The Runes in Germany Today - The Rise of Contemporary Scientific Runology and the Re-Emergence of the Rune-Gild

Revival of the Runes: The Modern Rediscovery and Reinvention of the Germanic Runes - Stephen E. Flowers Ph.D. 2021

The Runes in Germany Today
The Rise of Contemporary Scientific Runology and the Re-Emergence of the Rune-Gild

No other land is more esoterically bound up with the runes in modern times than Germany has been. Since the dawn of the occult revival there, the runes have been playing a significant part in that process. Therefore, when we look at the ways in which the runes are used in magical circles in Germany today, we see a deep-level network of interconnections that is much richer, but also more diffuse, than that which we might expect to find in England or the United States. There is at least one German order based on what are essentially runic ideas: the Armanen Orden (Armanen Order). This is a direct continuation of the legacy of Guido von List and is also connected to the Guido von List Society. The magical order Fraternitas Saturni, which maintains an eclectic magical curriculum, probably also continues to have instruction in the art of rune magic as a part of that curriculum.

Ralph Tegtmeier is an important figure in the world of esoterica in Germany. In 1988 he published a book, Runen: Alphabet der Erkenntis (Runes: Alphabet of Knowledge), which made use of the twenty-fourrune futhark system. This appears to have been influenced by Rune-Gild research and it was dedicated to Edred Thorsson, “Runenmeister sans pareil.” Tegtmeier was also the translator of the German version of my book Runelore.

The Armanen Orden was, for all intents and purposes, a moribund institution before it was revived by Adolf Schleipfer in 1968. He received the charter of the order from the then aged president of the Guido von List Society, Hanns Bierbach, and proceeded to rebuild it based on what seems to be a syncretization of not only List’s ideas but also those of the other rune mystics and magicians of the German past (Marby, Kummer, Gorsleben, etc.) as well as the traditions of the Order of the New Templars and the Fraternitas Saturni. The rune magic of the Armanen continues to be taught mostly within the confines of the Armanen Orden itself.

A review of chapters 7 through 10 of this book will clearly show the dynamic and ever-changing nature of the Armanen tradition. It had various phases and faces over the course of the twentieth century. The first phase was that defined by the works of List himself. The next phase was characterized by the practicalizing of the runes in occult exercises as presented by Marby and Kummer. The third phase, quite distinct from the first two, was a politicizing of the runes under the Nazi regime. In the next phase, which came in the postwar period, the runes were universalized by writers such as Spiesberger and brought, in Germany at least, into the mainstream of Western occultism.
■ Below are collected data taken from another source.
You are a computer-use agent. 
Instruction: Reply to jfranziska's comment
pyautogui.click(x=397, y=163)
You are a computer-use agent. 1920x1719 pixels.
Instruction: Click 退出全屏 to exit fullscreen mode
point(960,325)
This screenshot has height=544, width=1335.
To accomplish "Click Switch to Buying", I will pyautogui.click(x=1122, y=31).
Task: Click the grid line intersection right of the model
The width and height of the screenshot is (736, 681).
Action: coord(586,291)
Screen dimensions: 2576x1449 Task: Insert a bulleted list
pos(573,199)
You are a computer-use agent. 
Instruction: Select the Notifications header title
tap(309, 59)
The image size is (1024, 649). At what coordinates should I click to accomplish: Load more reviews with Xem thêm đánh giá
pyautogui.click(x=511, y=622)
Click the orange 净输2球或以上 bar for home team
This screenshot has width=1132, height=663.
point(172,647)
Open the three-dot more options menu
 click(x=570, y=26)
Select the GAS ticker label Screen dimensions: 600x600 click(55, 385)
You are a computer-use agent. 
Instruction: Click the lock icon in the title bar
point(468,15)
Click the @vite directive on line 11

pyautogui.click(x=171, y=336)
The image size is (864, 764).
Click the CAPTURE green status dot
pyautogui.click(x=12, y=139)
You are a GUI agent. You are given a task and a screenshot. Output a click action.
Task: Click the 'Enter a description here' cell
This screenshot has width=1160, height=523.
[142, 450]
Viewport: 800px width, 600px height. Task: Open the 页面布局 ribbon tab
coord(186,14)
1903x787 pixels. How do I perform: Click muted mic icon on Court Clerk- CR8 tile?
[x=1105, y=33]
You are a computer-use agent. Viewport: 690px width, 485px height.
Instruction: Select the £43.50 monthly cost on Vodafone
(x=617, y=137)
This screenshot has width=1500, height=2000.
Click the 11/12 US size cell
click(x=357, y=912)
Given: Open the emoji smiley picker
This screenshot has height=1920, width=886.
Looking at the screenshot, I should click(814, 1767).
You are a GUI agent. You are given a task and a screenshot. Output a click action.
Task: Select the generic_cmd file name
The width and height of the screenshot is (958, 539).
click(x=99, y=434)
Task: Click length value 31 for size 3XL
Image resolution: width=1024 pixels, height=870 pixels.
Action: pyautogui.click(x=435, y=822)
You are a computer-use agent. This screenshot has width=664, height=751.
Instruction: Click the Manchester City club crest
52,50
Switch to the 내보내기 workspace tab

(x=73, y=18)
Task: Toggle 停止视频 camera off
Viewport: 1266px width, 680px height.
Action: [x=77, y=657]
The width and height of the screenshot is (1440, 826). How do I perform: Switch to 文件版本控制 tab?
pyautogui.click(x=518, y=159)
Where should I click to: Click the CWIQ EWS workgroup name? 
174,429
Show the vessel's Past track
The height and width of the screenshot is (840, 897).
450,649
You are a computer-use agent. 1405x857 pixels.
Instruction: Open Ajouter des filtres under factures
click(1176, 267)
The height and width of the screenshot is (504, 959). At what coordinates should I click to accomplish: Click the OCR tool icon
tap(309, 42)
Following this, the runes and the Armanen tradition were situated more firmly into an overtly heathen context by Adolf and Sigrun Schleipfer from the end of the 1960s forward. Toward the end of the twentieth century, the Armanen system was brought to the attention of the English-speaking world by my translation of List’s The Secret of the Runes (1988) and the first edition of Rune Might (1989).*13 Subsequently, the various phases of the history of the Armanen Movement have been synthesized in ways that are not necessarily reflective of any one of the actual individual phases of Armanen history. Gone, for example, is List’s respectful tone toward Christianity and now present are the occult practices of Kummer, Marby, and Spiesberger, which are quite foreign to the spirit of List’s original presentation.

Another almost exclusively rune-based system is that of Rune Gymnastics. This magical system continued to be promoted through the works of F. B. Marby, as published by the Rudolf Arnold Spieth Verlag. In the 1980s another latter-day runic school gathered around Werner Kosbab, essentially based on the runic divinatory system elaborated in his 1982 book Das Runen-Orakel (The Oracle of the Runes).

During the 1990s the Germanic religious revival experienced a new upswing in Germany. Not all of these groups and organizations were in any way allied with the political right. But since the time of the reunification of Germany, runes and runelike signs and symbols have increasingly been the object of legal persecution in Germany as the federal authorities seek to ban and prohibit what they have determined to be symbols dangerous to the constitution of the Federal Republic of Germany.

There really has not been a new explosion of interest in the runes in Germany; the original explosion already took place back in the beginning of the twentieth century. What is taking place there now is a slow and steady, and not always smooth, readjustment to the indigenous national esoteric traditions of the German people. In this instance there is a good deal of influence from the Anglo-American schools, such as the Rune- Gild. This is perhaps because the pioneering Germanic spirit appears especially strong in cultural outposts, and hence the vitality of what seems to be a “new” idea is full of a special energy there. This vitality can expand from its epicenter to the rest of the world. In the beginning of the twenty- first century, the Rune-Gild itself began the process of expanding into Germany and the rest of German-speaking Central Europe, and beyond.